▸ **SELECTED PASSAGE**:
>>>

California Reinvestment Coalition

California Reinvestment Coalition Applauds CFPB for New Federal Regulations to Protect Payday Loan Borrowers

Published October 05, 2017 17:39

Crc Statement

SENIORS, COMMUNITIES OF COLOR WILL BENEFIT FROM SAFEGUARDS IN NEW RULE

San Francisco, CA, October 5, 2017--- In response to new payday loan rules released by the Consumer Financial Protection Bureau today, Paulina Gonzalez, executive director of the California Reinvestment Coalition, released the following statement:

“Here in California, seniors were the largest group of borrowers who used payday loans last year- an alarming statistic, especially since many are on a fixed income that makes paying off these loans nearly impossible. Research has also found that the greater number of these lenders in a community, the worse the financial health is for consumers living in that community.   

The importance of this rule for protecting seniors, communities of color, and all working families who use payday loans can’t be overstated. The majority of people who use a payday loan have found themselves quickly ensnared in the payday loan debt trap of lost income, repeated rollovers, and financial hardships and heartaches. The CFPB’s new rule will help put an end to these abusive lending practices. 

This rule is another example of the CFPB standing up for working families on Main Street to ensure they’re not being taken advantage of by unscrupulous companies who peddle products that siphon away precious income and assets. 

Under Dodd Frank, the CFPB was prevented from addressing the outrageously high APRs that payday lenders charge (the average APR charged on payday loans in California was 372% in 2016). However, state and local governments can and should protect borrowers and communities by enacting state legislation to limit the interest rates charged by these lenders and local ordinances to restrict the growth of high-cost lending storefronts, especially in vulnerable neighborhoods.”

<<<

▸ **TASK OBJECTIVE**:
Copy the payday loan statement, starting with "SENIORS, COMMUNITIES OF COLOR WILL" and going on through "in that community.", and swap "executive director" for "president".

▸ **SOURCE EXCERPT**:
>>>

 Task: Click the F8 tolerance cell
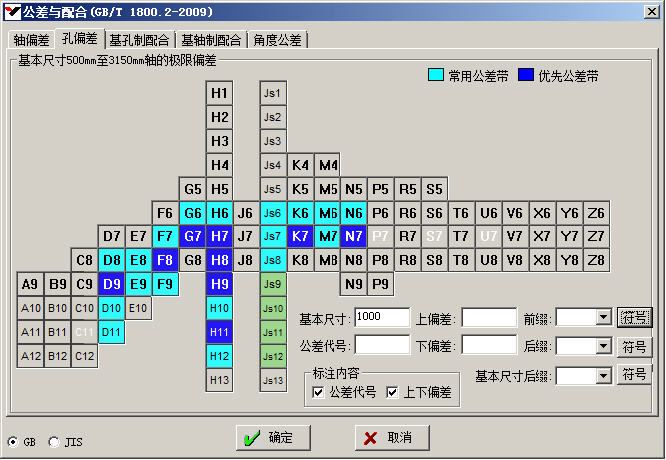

<<<

▸ **SOLUTION FOR THIS TASK**:
SENIORS, COMMUNITIES OF COLOR WILL BENEFIT FROM SAFEGUARDS IN NEW RULE

San Francisco, CA, October 5, 2017--- In response to new payday loan rules released by the Consumer Financial Protection Bureau today, Paulina Gonzalez, president of the California Reinvestment Coalition, released the following statement:

“Here in California, seniors were the largest group of borrowers who used payday loans last year- an alarming statistic, especially since many are on a fixed income that makes paying off these loans nearly impossible. Research has also found that the greater number of these lenders in a community, the worse the financial health is for consumers living in that community.